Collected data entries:
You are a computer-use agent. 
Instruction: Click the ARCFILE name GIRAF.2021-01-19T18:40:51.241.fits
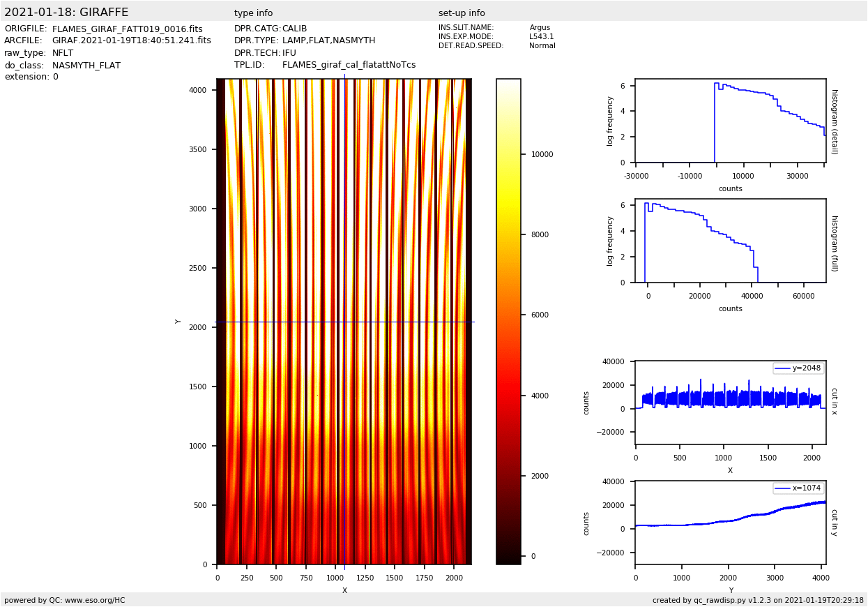[x=131, y=41]
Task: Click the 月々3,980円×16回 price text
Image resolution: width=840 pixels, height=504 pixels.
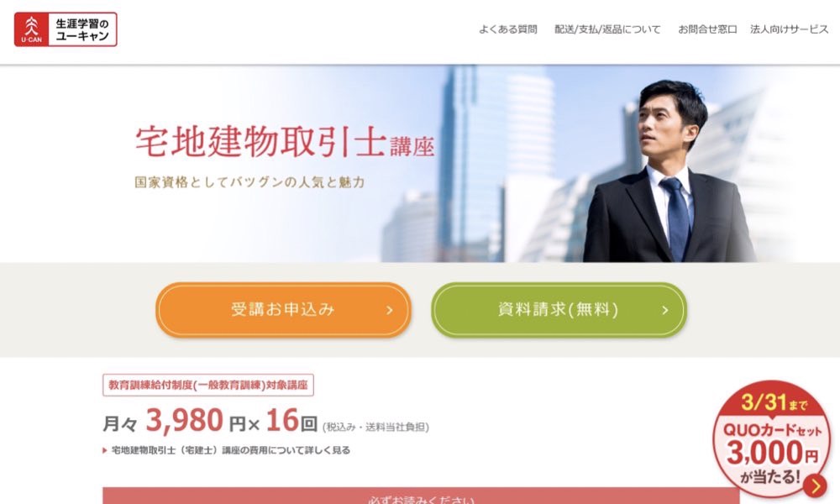Action: (x=211, y=421)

What is needed:
Repeat the records in full, exactly as they appear, but with the pictures removed.

Result for this task:
You are a computer-use agent. 
Instruction: Click the ARCFILE name GIRAF.2021-01-19T18:40:51.241.fits
[x=131, y=41]
Task: Click the 月々3,980円×16回 price text
Image resolution: width=840 pixels, height=504 pixels.
Action: (x=211, y=421)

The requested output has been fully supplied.